Posted in Articles, Census/Demographics, Law, Media Archive, United States on 2017-03-13 18:11Z by Steven

A Demographic Threat? Proposed Reclassification of Arab Americans on the 2020 Census

Michigan Law Review (Online)
Volume 114, Issue 1 (August 2015)
8 pages

Khaled A. Beydoun, Associate Professor of Law
Mercy School of Law
University of Detroit

INTRODUCTION

Arab Americans are white?” This question—commonly posed as a demonstration of shock or surprise—highlights the dissonance between how “Arab” and “white” are discursively imagined and understood in the United States today.

These four words also encapsulate the dilemma that currently riddles Arab Americans. The population finds itself interlocked between formal classification as white, and de facto recognition as nonwhite. The Office of Management and Budget (OMB), the government agency that oversees the definition, categorization, and construction of racial categories, currently counts people from the Middle East and North Africa (MENA) as white.
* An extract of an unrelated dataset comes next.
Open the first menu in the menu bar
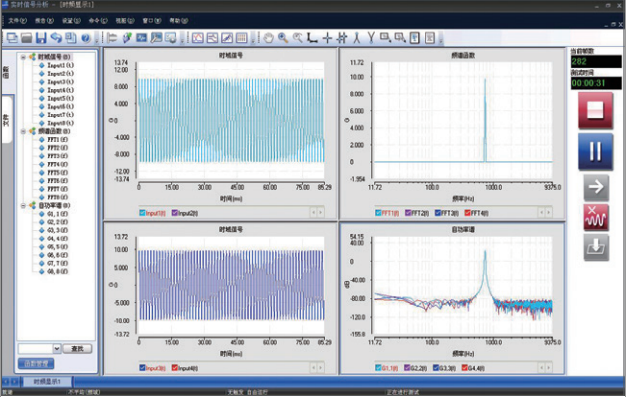Screen dimensions: 627x397 (x=17, y=20)
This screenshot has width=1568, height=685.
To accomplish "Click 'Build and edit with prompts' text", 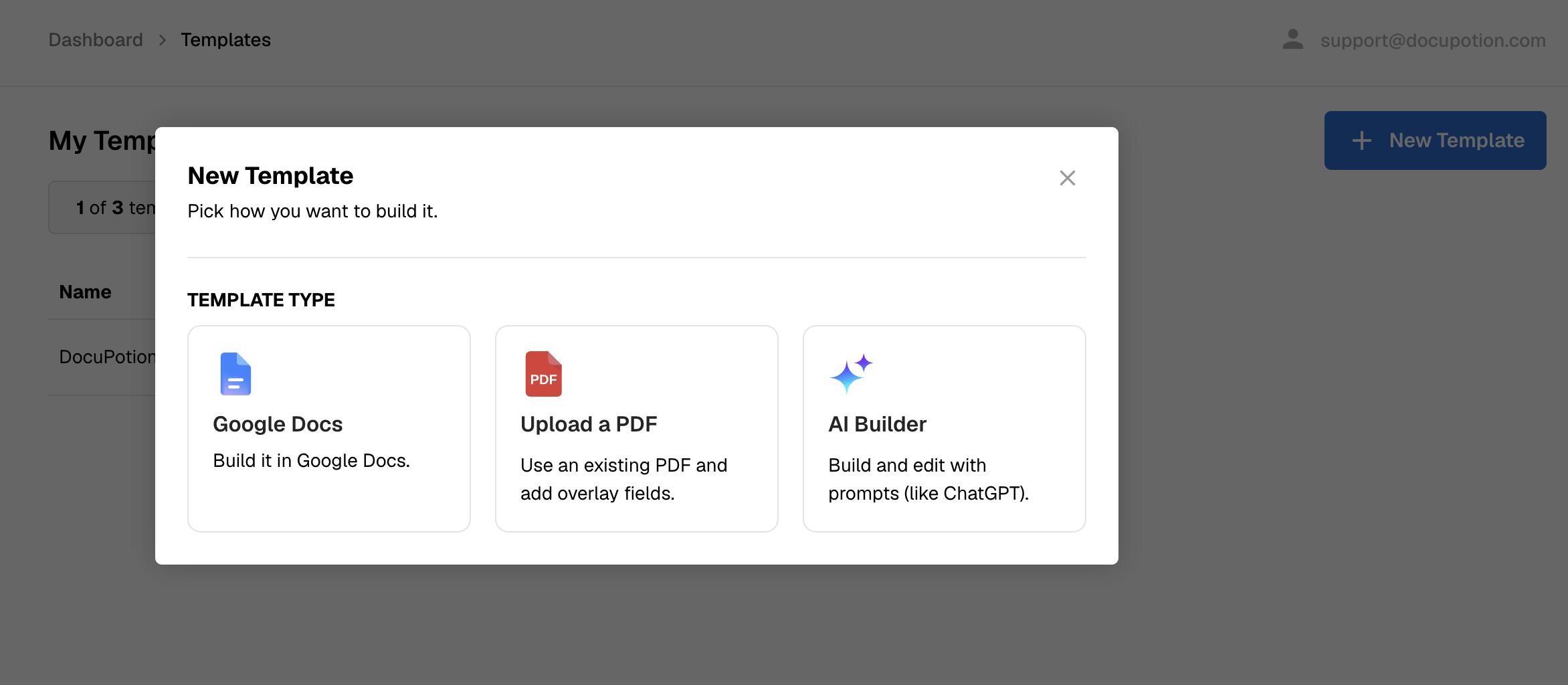I will [928, 479].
The United States Census Bureau (Census Bureau), the agency responsible for collecting and compiling demographic data about the American people, adopts these definitions and classifications for the administration of its decennial census. Since the racially restrictive “Naturalization Era,” Arab Americans have been legally classified as white.

Within the context of the pronounced and protracted “War on Terror,” the OMB and Census Bureau may be the only two government entities that still identify Arab Americans as white. Heightening state surveillance of Arab Americans, combined with still escalating societal animus, manifests a shared public and private view of the population as not only nonwhites, but also “others,” “terrorists,” and “radicals.”
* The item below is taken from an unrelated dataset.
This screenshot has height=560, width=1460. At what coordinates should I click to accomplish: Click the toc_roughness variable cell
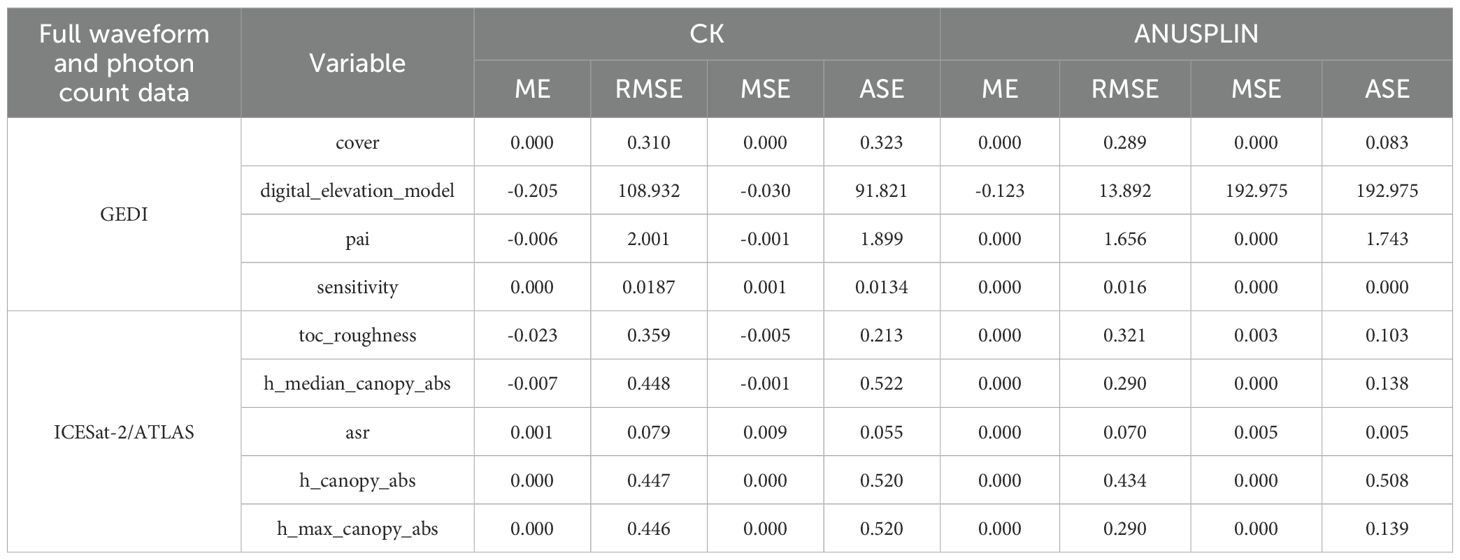(357, 336)
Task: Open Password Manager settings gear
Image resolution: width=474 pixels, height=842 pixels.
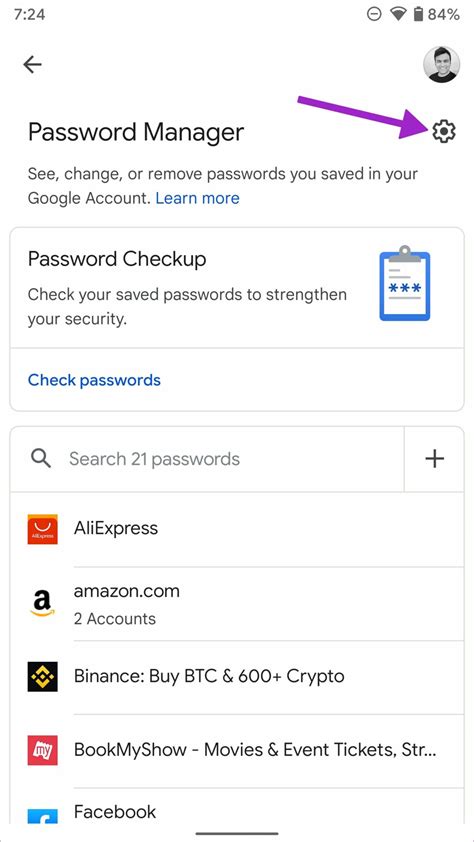Action: [444, 132]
Although not a new phenomenon, the association of Arab American identity with subversion, warmongering, and terrorism intensified after the September 11th terrorist attacks. Fourteen years later, broadening antiterror policing coupled with emergent “preventative counter-terrorism” initiatives, or Countering Violent Extremist (CVE) policing, signals that suspicion of Arab American identity is still trending upward. And perhaps, is yet to reach its apex.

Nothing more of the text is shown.